Fünf Fahrzeuge, fünf Touren an jedem Wochentag
Da „oid Bedahaisl“ (Hochdeutsch: Peterhäusl, der Hausname der Familie Bauer) erkannte das Potenzial und baute seinen Nebenerwerb immer weiter aus. Inzwischen ist aus dem anfänglichen Garagengeschäft in Saßbach ein Unternehmen mit zehn Mitarbeitern geworden, in das der Junior 1992 eingestiegen ist – und das er 17 Jahre später gemeinsam mit seiner Frau Tanja übernommen hat. Mit Tochter Vanessa (21) ist die Nachfolge bereits geklärt.
2017 berichtete der BR über „Peterhäusls rollende Dorfläden“
Fünf Fahrzeuge sind an fünf Tagen von 7 Uhr morgens bis zirka 14 Uhr nachmittags unterwegs, um ihre Waren an den Mann bzw. (hauptsächlich) die Hausfrau zu bringen. Jeder rollende Dorfladen hat rund 1.000 verschiedene Produkte – vom Katzenfutter über Batterien bis hin zu gekühlter Frischware wie Wurst und Joghurt – mit an Bord. 50 bis 100 Kunden steuert jeder Wagen pro Tour an – und generiert dabei an guten Tagen einen Umsatz im vierstelligen Bereich.

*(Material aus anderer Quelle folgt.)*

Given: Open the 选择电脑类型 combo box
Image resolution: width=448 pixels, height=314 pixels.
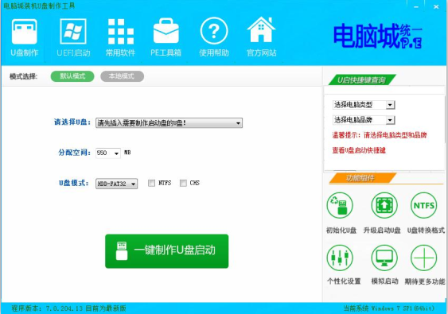Looking at the screenshot, I should [364, 105].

Eine stetige „Probiererei“ seit 40 Jahren
Das Büro von Tanja und Josef Bauer, die hauptsächlich mit der Organisation im Hintergrund beschäftigt sind, ist voller Ordner. Die beiden Unternehmer haben all ihre Tätigkeiten genau niedergeschrieben, was auch dringend erforderlich ist angesichts der vielen Details, die ihren Berufsalltag bestimmen. Es ist, wenn man so will, eine „Probiererei“ seit über 40 Jahren. Also seit „Peterhäusl“ gegründet wurde.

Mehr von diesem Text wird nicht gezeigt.